**PASSAGE SHOWN**
As Quinn loses track of Stillman, he finally seeks out the real Paul Auster. After tying his own identity to his, he hopes to find the true detective who can solve his dilemma, but he is met with a pen (Fig. 5). Auster is the man whose name he has appropriated up to this point in the story, and, as it turns out, he is simply a writer just like himself. Auster is writing an essay about the authorship of Don Quixote when Quinn meets him, and it is this intertextual relationship between City of Glass and Don Quixote that adds yet another layer to Quinn’s identity. Of course, Daniel Quinn and Don Quixote share initials, but, as pointed out by Wuggenig, the protagonists of both City of Glass and Don Quixotetry to make sense of the world by the use of literature through producing or consuming it. Through literature, they can develop a double identity which allows them to escape from the real world” (Wuggenig 37). Both protagonists suffer from identity crises, yet escape through reading or writing. 


Figure 5. Karasik and Mazzucchelli, City of Glass, p. 88, panel 1

Karasik and Mazzucchelli have drawn Paul Auster in a more detailed art style than other characters in the comic, to resemble the real-life author Paul Auster, and to stand in contrast to the simplified Quinn. He acts as a foil to Quinn, possessing the family and happiness that he once had. Auster’s young son resembles the son that Quinn lost, playing with a yo-yo just as Quinn’s son is in the picture shown of him at the beginning of the graphic novel. Karasik and Mazzucchelli have once again blurred the lines between characters, the two boys being so similar that we are led to question whether or not Quinn is just seeing the boy as his own son due to the grief constantly threatening to pour out of him. Quinn shares a first name with the boy. His son shares a first name with Peter Stillman Jr., who he resembles a great deal, and who Quinn first took on this quest in order to protect. Names and identities intersect in such a way that we are reminded of Stillman’s quest to find the ideal name for everything and wonder if this would save Daniel Quinn from the madness he succumbs to.

**EXERCISE SET**
1 > Which names appear in the source citations of the City of Glass analysis, meaning the figure caption and the parenthetical reference?
2 > According to the City of Glass analysis, what is Auster writing an essay about when Quinn meets him?
3 > Write a continuation of the City of Glass analysis, picking up right after its final sentence.

Records excerpted from a collection
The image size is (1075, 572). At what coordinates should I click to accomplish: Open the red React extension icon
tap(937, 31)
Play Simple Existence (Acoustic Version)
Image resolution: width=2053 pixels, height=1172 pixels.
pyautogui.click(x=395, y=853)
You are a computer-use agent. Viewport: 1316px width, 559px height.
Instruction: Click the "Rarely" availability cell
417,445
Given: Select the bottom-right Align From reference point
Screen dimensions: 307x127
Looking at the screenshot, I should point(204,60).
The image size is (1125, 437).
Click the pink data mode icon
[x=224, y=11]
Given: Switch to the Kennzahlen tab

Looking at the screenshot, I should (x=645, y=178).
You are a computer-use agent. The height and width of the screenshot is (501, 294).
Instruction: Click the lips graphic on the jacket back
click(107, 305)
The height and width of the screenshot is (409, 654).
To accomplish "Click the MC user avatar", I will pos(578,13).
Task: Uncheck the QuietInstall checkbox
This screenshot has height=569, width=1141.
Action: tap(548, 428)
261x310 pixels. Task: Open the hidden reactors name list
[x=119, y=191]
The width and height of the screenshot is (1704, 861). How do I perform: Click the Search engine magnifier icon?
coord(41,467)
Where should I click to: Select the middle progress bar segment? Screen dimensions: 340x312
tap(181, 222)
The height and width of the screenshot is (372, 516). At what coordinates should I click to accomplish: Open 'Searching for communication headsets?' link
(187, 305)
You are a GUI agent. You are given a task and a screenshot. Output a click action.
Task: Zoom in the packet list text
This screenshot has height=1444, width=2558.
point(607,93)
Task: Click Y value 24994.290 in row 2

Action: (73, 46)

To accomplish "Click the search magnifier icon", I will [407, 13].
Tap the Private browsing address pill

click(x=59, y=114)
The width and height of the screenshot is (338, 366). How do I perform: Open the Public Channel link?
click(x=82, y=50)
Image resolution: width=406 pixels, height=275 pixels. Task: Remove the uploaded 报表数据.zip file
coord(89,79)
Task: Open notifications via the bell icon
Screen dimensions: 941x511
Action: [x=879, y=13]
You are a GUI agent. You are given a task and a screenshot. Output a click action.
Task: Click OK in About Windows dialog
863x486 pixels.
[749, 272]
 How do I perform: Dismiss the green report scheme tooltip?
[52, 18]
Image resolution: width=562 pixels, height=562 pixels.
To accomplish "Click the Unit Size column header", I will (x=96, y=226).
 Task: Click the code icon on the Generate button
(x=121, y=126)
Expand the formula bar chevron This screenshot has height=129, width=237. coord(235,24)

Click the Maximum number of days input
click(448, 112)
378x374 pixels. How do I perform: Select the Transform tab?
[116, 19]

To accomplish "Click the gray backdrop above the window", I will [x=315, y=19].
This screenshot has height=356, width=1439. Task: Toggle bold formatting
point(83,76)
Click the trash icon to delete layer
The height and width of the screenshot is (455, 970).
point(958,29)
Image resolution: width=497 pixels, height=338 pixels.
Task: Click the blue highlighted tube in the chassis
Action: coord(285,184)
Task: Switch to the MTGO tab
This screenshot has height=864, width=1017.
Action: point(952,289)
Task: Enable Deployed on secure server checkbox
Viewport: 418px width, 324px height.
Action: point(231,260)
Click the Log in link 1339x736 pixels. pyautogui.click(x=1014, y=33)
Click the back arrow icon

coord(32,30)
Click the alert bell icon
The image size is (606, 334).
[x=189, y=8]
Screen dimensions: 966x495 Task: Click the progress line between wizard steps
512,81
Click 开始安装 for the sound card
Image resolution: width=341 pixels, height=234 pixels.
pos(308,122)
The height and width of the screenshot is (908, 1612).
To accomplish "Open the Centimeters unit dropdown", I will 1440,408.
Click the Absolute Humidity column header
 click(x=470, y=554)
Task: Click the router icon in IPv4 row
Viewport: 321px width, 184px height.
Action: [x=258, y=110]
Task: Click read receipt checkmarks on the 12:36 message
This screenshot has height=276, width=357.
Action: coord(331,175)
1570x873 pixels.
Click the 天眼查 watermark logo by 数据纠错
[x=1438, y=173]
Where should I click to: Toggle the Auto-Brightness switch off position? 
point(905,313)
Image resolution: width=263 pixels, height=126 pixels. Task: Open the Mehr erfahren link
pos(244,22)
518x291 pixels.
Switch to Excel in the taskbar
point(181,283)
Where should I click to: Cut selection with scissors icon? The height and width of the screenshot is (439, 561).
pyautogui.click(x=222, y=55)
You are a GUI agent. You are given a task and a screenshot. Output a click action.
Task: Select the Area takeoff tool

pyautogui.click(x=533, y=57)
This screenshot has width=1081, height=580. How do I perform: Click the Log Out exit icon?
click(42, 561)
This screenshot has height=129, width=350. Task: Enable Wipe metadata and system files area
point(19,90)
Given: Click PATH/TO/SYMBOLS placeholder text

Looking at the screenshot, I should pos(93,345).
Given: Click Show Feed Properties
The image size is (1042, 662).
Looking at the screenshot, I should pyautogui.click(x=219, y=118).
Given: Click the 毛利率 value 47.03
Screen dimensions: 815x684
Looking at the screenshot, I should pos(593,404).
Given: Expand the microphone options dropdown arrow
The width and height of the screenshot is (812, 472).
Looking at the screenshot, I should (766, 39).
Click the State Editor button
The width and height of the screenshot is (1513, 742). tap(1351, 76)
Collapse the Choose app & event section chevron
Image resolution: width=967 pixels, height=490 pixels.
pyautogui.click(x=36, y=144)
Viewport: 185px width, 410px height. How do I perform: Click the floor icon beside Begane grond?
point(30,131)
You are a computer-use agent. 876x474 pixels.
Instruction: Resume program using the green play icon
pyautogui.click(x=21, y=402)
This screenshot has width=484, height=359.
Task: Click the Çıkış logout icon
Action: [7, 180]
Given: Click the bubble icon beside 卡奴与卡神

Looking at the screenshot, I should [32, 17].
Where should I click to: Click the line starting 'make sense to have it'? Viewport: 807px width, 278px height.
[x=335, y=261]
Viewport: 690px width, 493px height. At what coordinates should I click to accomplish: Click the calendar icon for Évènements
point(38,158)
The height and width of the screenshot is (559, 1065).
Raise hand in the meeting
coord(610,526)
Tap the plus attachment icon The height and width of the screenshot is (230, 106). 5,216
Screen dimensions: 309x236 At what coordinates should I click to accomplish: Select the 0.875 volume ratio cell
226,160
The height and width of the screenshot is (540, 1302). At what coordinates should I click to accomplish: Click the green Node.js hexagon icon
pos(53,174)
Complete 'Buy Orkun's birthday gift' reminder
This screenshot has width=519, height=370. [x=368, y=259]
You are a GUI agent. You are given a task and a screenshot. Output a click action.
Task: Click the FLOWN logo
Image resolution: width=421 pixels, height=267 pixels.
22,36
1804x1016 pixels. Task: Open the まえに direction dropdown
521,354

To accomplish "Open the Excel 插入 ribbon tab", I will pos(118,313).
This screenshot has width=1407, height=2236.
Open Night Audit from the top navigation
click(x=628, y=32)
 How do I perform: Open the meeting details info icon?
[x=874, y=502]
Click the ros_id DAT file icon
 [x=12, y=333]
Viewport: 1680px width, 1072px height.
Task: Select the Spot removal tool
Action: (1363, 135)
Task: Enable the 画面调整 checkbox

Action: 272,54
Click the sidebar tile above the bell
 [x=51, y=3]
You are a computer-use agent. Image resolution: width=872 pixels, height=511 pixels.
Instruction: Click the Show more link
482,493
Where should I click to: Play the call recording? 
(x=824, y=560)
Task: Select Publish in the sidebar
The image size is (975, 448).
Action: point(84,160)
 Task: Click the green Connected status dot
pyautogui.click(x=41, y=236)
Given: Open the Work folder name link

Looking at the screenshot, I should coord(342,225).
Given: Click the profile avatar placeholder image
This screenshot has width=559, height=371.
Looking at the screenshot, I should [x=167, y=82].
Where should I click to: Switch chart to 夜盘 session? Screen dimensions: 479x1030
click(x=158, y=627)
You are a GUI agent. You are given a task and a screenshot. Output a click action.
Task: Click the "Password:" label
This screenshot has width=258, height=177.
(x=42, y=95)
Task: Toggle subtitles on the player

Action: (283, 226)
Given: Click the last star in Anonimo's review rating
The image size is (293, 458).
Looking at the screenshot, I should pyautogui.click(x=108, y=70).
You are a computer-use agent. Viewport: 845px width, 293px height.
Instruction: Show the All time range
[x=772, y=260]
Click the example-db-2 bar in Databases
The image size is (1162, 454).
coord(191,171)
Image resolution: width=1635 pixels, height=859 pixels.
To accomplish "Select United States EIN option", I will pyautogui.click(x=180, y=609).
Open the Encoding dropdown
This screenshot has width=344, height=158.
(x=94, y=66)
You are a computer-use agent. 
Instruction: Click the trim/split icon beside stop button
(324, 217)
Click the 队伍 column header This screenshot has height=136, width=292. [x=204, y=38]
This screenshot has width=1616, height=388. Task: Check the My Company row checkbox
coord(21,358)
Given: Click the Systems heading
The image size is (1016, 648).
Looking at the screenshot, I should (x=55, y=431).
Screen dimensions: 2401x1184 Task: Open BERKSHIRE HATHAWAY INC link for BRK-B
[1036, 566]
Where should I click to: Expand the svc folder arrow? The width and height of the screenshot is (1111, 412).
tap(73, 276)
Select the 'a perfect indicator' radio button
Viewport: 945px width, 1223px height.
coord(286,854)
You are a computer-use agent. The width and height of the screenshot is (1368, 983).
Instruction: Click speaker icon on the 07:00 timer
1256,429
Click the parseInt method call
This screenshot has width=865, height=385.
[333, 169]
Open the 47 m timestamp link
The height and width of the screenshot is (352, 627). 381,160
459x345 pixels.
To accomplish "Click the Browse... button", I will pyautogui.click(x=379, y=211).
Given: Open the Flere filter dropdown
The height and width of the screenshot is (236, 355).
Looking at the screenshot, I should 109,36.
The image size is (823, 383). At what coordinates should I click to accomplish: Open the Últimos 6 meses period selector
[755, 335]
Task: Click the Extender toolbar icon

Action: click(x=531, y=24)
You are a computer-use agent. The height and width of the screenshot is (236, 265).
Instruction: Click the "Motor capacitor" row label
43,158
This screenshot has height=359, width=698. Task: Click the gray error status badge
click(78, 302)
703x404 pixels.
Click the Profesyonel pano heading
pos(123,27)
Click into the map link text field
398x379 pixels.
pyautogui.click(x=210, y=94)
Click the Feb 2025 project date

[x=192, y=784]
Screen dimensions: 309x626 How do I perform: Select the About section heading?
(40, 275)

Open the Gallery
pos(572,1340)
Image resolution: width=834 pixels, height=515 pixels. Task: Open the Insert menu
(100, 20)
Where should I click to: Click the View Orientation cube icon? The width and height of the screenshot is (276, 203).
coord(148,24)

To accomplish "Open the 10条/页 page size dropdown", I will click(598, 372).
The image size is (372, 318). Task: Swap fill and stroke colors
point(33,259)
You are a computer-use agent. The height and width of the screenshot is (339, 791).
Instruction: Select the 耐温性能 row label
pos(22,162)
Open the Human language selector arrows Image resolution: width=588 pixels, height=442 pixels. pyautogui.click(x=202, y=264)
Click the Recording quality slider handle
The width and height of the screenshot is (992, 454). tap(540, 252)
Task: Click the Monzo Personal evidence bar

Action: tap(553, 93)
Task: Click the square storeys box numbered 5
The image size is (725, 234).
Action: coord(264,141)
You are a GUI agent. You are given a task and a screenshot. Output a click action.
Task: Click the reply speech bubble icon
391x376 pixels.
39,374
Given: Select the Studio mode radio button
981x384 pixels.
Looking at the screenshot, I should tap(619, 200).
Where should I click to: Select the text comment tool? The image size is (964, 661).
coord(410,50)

**TASK-BY-TASK RESULTS**
1 > Karasik, Mazzucchelli, Wuggenig

2 > The authorship of Don Quixote.

3 >
After Quinn fails to track down any of the Stillmans and his case falls apart as he discovers from Auster that Stillman Sr. has killed himself, he descends further into the shell of his former self. He has no home, no money; he has nothing, and yet still he writes. He writes until he no longer can, thinking back on his own identity and those of others. He took the name William Wilson from the New York Mets player he mentions throughout the story, Mookie Wilson. He thinks about the woman who now lives in his apartment, and whether or not she’s the same woman he encountered before reading one of his books. Karasik and Mazzucchelli depict the panels falling away as Quinn loses his grip on reality. There is no life for Daniel Quinn to return to, no mysteries left for William Wilson to tell, and no case left for Max Work to solve. All he can do is write about anything that comes to mind, until there is nothing else left of him but his written words.

Work Cited

Auster, Paul, et al. City of Glass. Picador, 2004.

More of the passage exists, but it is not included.